**Work to do:** Take the lines from the one containing "Select XMP Profile" through the end of the items, and write them out again with "Switch" changed to "Change" and nothing else altered.

**Data rows:**
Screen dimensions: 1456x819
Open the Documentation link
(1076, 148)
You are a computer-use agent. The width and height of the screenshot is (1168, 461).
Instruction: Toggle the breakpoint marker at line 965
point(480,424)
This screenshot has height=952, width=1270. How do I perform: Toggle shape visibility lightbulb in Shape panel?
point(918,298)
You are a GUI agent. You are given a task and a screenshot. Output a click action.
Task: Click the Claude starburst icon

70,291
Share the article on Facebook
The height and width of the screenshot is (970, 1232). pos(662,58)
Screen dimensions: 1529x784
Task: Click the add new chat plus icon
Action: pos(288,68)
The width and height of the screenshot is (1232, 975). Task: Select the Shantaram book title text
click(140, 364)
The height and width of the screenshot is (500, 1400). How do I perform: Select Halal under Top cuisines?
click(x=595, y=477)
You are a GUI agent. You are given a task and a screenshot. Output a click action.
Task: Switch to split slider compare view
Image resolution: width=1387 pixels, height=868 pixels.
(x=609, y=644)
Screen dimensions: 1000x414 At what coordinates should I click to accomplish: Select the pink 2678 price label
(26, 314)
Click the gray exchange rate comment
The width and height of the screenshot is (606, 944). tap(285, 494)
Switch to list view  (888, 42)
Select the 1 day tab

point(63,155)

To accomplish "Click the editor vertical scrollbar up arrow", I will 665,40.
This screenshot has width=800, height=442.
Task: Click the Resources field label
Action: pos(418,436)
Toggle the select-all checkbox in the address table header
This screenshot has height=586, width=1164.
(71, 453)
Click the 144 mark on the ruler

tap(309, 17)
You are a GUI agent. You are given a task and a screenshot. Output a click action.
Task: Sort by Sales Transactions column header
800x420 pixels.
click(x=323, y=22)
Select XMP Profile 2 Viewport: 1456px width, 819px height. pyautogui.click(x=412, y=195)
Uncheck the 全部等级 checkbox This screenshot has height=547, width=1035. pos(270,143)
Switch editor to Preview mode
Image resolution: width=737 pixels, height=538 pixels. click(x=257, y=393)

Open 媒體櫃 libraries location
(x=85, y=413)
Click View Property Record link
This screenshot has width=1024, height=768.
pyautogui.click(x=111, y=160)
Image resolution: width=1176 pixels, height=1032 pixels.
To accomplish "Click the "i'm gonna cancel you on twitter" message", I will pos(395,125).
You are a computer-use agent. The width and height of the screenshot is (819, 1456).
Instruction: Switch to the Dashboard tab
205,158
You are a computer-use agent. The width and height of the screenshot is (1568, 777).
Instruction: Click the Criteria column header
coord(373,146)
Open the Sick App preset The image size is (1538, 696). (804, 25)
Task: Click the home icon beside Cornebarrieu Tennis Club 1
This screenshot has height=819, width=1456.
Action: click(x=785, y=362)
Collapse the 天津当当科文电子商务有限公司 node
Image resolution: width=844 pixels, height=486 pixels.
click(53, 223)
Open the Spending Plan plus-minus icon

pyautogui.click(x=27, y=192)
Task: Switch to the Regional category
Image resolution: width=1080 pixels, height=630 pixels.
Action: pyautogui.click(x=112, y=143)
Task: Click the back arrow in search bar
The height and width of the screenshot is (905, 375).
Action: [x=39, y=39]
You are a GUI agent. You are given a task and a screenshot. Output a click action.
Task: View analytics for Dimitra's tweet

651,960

**Finished task:**
Select XMP Profile 2 Viewport: 1456px width, 819px height. pyautogui.click(x=412, y=195)
Uncheck the 全部等级 checkbox This screenshot has height=547, width=1035. pos(270,143)
Change editor to Preview mode
Image resolution: width=737 pixels, height=538 pixels. click(x=257, y=393)

Open 媒體櫃 libraries location
(x=85, y=413)
Click View Property Record link
This screenshot has width=1024, height=768.
pyautogui.click(x=111, y=160)
Image resolution: width=1176 pixels, height=1032 pixels.
To accomplish "Click the "i'm gonna cancel you on twitter" message", I will pos(395,125).
You are a computer-use agent. The width and height of the screenshot is (819, 1456).
Instruction: Change to the Dashboard tab
205,158
You are a computer-use agent. The width and height of the screenshot is (1568, 777).
Instruction: Click the Criteria column header
coord(373,146)
Open the Sick App preset The image size is (1538, 696). (804, 25)
Task: Click the home icon beside Cornebarrieu Tennis Club 1
This screenshot has height=819, width=1456.
Action: click(x=785, y=362)
Collapse the 天津当当科文电子商务有限公司 node
Image resolution: width=844 pixels, height=486 pixels.
click(53, 223)
Open the Spending Plan plus-minus icon

pyautogui.click(x=27, y=192)
Task: Change to the Regional category
Image resolution: width=1080 pixels, height=630 pixels.
Action: pyautogui.click(x=112, y=143)
Task: Click the back arrow in search bar
The height and width of the screenshot is (905, 375).
Action: [x=39, y=39]
You are a GUI agent. You are given a task and a screenshot. Output a click action.
Task: View analytics for Dimitra's tweet

651,960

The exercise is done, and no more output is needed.